I’M STILL ANNOYED by a discouraging front page headline of the Chronicle’s now-long gone Book Review section heralding a review of new biography of Robinson Jeffers: “The Whitman of Big Sur.” Shouldn't that have read, “The Pound of Big Sur”? Jeffers and Whitman both celebrated wild vistas, but politically Jeffers wasn't much of a democrat. He made it real clear he preferred rocks and trees to people. Walt was a people person all the way. A better poet, too. And Whitman’s poetry still holds up to this day.

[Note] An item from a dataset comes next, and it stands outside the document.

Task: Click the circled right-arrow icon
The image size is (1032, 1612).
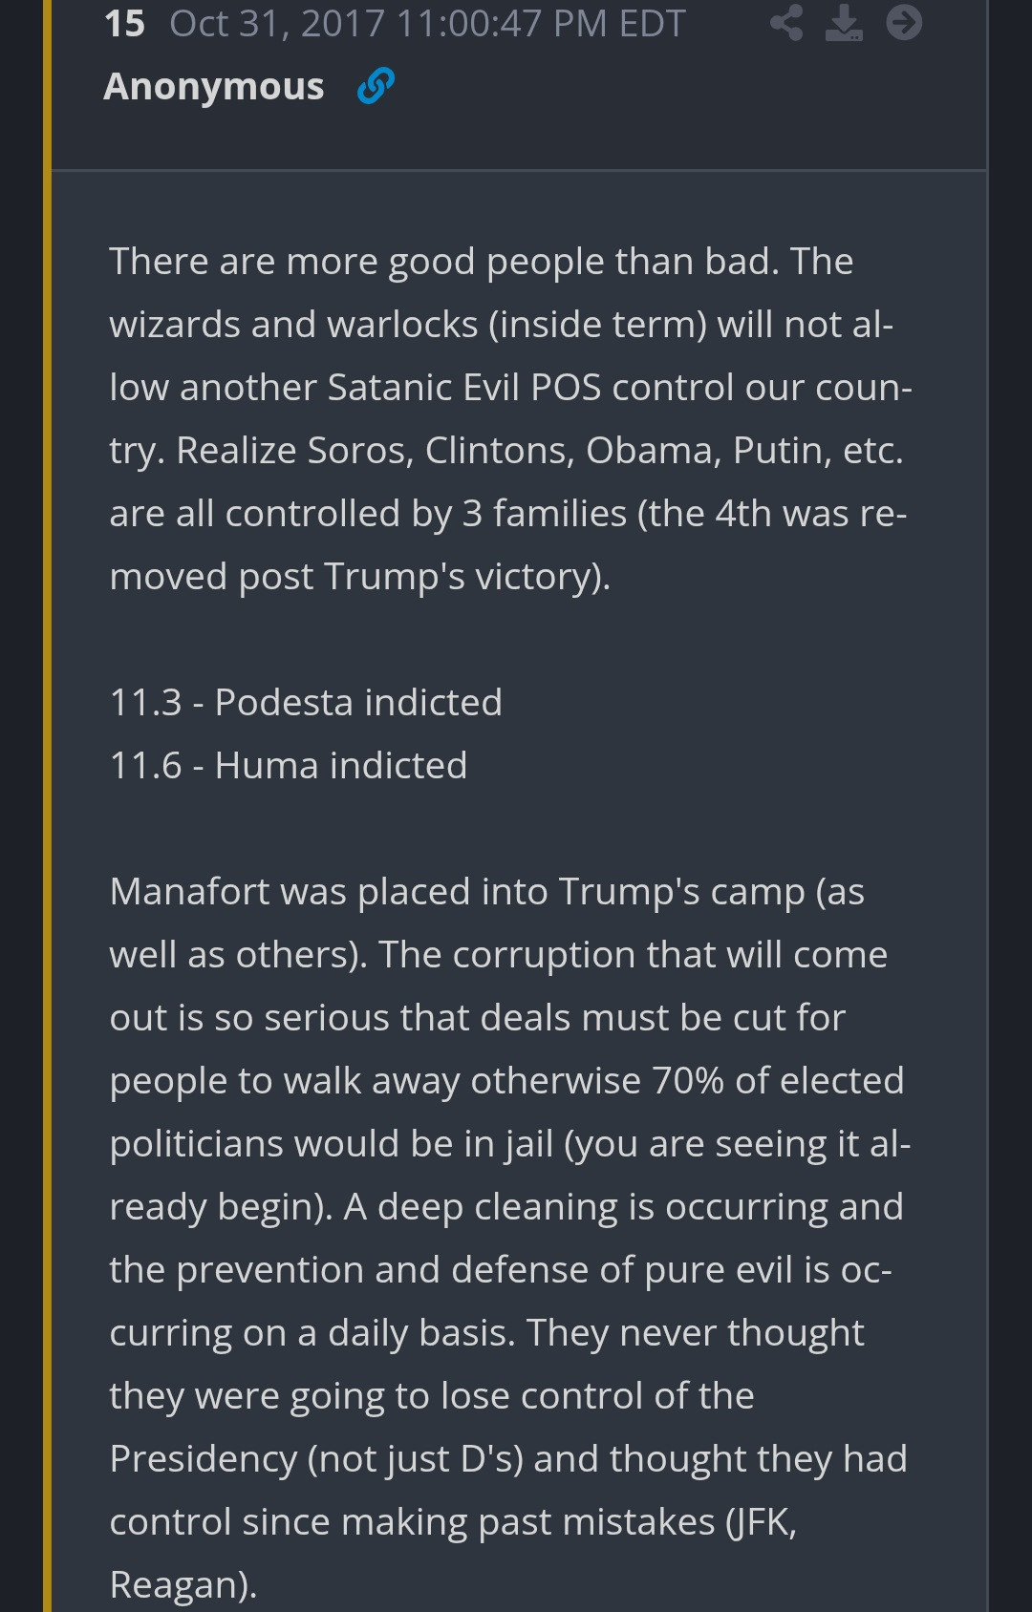Action: click(x=904, y=24)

GRADUALLY, Califronia's power system has been raffled off to private individuals, or syndicates of private individuals, at bargain prices. About 25 years ago now, the process of donating the public power system that gramps and gran built for us was “privatized,” which is quite a nice gift considering that it didn't cost its present owners anything to build. 

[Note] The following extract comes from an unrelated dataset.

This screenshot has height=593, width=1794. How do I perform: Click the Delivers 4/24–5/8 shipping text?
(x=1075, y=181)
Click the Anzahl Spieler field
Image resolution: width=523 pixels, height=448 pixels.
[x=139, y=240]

THE GIFT gift of our public power system to The Wolves was a bi-partisan effort by the Wes Chesbro-Mike Thompson-Bill Clinton-Nancy Pelosi era political personality type which, for those of you who require further elucidation, is personally ambitious, venal, cynical, and generally sociopathic. In other words, perfect tools for The Wolves whose interests the Chesbro-Thompson-Clinton types faithfully serve. A well person certainly wouldn't pimp his family and endure the range of base humiliations made necessary by the money-perverted, present-day electoral system simply to install him or herself in public office to protect and advance the interests of the people who now control America's collective light switch. Only a fundamentally flawed citizen would thus lower himself, which is why we have the politicians we have and the government we have. We haven't had a first-rate person in the White House since FDR or a first-rate governor since Olson, the progressive from the days when people often got elected to do good, not to get rich. Hell, here in Mendocino County, there's been exactly one (count 'em) progressive to hold elected office — the late Phil Baldwin formerly of the Ukiah City Council. 

AS THE CRISES multiply, there is literally no leadership in place to intelligently, fairly address any of them. And we all know it, don't we? Do you know a single sentient citizen with an income under $75 thou a year who truly believes any of the major probs facing us on the local, state or national level are going to be intelligently resolved? 

THE SF CHRONICLE once ran a piece about Clint Eastwood getting something like the “Kurosawa Award” for Eastwood's contributions to film art. Kurosawa and Clint Eastwood. Think of it. Hell, go for it, Frisco! The Tchaikovsky Award for musical composition to Eminem. The Frank Lloyd Wright Award for Architecture to Sam Walton. The Tolstoy Award for the Novel to Phillip K. Dick. The Auden Award for Poetry to Rod McKuen. The Sierra Club Award for preservation of the environment to Charles Hurwitz!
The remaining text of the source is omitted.